*** Opening DATA ***

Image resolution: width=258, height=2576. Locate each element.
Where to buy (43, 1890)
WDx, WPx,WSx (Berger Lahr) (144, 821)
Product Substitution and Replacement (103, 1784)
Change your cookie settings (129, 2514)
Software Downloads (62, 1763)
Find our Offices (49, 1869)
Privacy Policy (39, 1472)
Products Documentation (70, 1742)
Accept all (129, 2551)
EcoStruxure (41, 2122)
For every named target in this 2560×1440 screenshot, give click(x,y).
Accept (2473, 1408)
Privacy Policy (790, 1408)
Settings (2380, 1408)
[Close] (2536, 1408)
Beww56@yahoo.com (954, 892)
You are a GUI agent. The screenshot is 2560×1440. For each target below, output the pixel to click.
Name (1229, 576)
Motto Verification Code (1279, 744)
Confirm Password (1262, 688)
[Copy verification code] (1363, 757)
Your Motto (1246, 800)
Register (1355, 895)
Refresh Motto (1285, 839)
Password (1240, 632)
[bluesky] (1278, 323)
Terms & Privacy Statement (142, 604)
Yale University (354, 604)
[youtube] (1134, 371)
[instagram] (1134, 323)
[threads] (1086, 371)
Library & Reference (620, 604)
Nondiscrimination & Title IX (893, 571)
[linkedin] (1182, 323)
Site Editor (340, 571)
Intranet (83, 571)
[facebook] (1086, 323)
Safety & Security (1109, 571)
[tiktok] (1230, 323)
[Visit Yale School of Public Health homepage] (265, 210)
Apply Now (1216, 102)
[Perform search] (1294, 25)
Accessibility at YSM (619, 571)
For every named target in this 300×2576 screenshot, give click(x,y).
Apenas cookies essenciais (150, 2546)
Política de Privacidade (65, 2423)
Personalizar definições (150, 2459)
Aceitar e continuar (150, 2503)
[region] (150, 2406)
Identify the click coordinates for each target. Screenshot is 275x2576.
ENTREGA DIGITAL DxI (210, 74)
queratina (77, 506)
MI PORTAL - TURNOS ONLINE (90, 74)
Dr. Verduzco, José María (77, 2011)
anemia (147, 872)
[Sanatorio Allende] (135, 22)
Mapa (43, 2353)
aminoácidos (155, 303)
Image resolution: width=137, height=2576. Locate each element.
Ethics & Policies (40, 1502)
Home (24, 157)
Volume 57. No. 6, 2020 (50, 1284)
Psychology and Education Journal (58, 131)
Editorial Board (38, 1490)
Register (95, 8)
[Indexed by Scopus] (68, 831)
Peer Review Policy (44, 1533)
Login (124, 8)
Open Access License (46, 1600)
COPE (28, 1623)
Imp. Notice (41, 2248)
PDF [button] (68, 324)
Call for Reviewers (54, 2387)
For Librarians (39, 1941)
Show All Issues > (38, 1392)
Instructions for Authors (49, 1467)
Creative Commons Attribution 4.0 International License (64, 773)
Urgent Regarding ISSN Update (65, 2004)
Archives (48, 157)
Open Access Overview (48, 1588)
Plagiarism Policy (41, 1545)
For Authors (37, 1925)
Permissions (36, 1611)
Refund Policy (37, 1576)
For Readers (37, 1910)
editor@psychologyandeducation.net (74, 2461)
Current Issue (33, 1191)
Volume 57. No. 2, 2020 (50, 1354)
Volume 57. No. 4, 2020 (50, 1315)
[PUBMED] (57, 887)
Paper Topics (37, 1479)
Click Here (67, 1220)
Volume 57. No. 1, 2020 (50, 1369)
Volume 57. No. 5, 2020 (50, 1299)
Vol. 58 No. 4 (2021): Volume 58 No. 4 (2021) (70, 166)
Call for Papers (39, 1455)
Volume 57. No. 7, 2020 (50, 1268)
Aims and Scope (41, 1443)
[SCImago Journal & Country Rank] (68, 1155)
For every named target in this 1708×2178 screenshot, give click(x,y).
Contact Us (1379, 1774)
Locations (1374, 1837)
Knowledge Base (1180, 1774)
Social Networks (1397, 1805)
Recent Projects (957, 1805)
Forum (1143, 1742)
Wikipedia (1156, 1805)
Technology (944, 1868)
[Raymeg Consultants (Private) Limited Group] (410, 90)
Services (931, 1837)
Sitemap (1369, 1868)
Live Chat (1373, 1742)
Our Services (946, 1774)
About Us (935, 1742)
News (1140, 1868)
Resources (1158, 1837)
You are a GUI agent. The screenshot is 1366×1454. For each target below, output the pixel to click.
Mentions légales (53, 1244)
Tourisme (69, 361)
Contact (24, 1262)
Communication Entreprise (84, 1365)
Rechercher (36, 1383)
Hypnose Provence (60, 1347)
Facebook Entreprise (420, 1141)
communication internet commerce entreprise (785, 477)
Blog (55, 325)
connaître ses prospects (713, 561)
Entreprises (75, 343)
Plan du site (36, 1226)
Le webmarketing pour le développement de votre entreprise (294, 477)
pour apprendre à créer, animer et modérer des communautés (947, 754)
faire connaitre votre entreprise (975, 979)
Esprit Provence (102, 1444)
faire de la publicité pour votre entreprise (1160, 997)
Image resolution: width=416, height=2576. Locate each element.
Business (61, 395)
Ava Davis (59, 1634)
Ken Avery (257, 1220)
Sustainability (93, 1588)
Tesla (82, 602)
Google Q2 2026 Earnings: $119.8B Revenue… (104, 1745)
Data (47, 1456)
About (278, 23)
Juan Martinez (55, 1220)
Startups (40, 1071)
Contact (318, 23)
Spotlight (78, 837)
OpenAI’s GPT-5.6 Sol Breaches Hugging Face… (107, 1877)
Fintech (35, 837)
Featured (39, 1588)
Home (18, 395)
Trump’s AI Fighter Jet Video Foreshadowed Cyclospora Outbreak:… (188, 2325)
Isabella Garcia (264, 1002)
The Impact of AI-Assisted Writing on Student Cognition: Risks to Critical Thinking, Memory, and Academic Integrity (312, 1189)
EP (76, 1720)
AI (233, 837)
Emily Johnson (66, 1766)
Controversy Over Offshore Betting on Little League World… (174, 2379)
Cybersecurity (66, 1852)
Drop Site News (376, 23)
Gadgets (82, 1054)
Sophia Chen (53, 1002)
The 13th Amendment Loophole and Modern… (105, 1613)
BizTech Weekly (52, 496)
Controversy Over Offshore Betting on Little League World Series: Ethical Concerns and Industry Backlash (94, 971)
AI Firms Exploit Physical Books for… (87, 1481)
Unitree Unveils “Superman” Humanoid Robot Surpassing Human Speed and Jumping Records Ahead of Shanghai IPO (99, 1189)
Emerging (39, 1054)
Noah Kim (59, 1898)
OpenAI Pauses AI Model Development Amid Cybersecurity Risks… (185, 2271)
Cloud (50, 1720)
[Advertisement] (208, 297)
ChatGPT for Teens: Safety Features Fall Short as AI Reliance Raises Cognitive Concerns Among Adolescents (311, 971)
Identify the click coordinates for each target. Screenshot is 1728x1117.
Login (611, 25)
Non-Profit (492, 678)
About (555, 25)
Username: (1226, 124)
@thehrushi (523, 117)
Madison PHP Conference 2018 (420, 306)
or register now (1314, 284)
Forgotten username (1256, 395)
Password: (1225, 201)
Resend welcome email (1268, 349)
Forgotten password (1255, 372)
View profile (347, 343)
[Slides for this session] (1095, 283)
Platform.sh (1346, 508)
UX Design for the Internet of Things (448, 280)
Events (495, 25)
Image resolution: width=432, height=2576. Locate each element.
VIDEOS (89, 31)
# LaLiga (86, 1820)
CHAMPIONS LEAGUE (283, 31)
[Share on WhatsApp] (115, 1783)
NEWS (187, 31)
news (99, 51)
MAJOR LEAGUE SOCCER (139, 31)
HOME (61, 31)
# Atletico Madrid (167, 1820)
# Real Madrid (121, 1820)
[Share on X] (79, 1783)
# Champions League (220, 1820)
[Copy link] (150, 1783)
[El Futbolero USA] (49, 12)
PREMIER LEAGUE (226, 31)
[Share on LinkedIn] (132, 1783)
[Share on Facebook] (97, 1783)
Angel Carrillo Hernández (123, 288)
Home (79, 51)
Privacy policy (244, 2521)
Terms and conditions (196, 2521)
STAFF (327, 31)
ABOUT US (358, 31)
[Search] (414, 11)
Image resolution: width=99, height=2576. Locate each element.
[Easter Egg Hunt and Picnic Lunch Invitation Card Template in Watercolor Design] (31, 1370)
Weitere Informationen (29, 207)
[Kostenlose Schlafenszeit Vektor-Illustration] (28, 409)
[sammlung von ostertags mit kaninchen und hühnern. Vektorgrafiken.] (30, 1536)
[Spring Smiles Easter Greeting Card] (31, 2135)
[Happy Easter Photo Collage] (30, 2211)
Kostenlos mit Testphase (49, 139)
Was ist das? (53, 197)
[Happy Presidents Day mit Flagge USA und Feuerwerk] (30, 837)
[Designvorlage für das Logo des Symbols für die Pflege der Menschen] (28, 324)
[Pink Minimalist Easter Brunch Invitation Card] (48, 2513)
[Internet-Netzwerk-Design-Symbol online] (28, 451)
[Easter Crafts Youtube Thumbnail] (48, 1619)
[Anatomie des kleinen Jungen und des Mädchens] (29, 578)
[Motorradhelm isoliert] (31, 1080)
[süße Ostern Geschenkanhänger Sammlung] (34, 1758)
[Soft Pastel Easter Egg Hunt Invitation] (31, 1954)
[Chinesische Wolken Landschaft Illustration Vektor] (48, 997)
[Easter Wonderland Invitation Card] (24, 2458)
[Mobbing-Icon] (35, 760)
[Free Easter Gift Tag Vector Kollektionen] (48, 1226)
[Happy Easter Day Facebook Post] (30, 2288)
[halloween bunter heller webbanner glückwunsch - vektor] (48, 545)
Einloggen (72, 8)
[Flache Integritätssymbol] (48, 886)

*** Closing DATA ***

#### THE PROBLEM
Could you retype exactly the lines above, starting at the line that contains "Editorial Board (38, 1490)" and ending at the line that contains "Volume 57. No. 1, 2020 (50, 1369)", and nothing more?

#### TASK OUTPUT
Editorial Board (38, 1490)
Register (95, 8)
[Indexed by Scopus] (68, 831)
Peer Review Policy (44, 1533)
Login (124, 8)
Open Access License (46, 1600)
COPE (28, 1623)
Imp. Notice (41, 2248)
PDF [button] (68, 324)
Call for Reviewers (54, 2387)
For Librarians (39, 1941)
Show All Issues > (38, 1392)
Instructions for Authors (49, 1467)
Creative Commons Attribution 4.0 International License (64, 773)
Urgent Regarding ISSN Update (65, 2004)
Archives (48, 157)
Open Access Overview (48, 1588)
Plagiarism Policy (41, 1545)
For Authors (37, 1925)
Permissions (36, 1611)
Refund Policy (37, 1576)
For Readers (37, 1910)
editor@psychologyandeducation.net (74, 2461)
Current Issue (33, 1191)
Volume 57. No. 2, 2020 (50, 1354)
Volume 57. No. 4, 2020 (50, 1315)
[PUBMED] (57, 887)
Paper Topics (37, 1479)
Click Here (67, 1220)
Volume 57. No. 1, 2020 (50, 1369)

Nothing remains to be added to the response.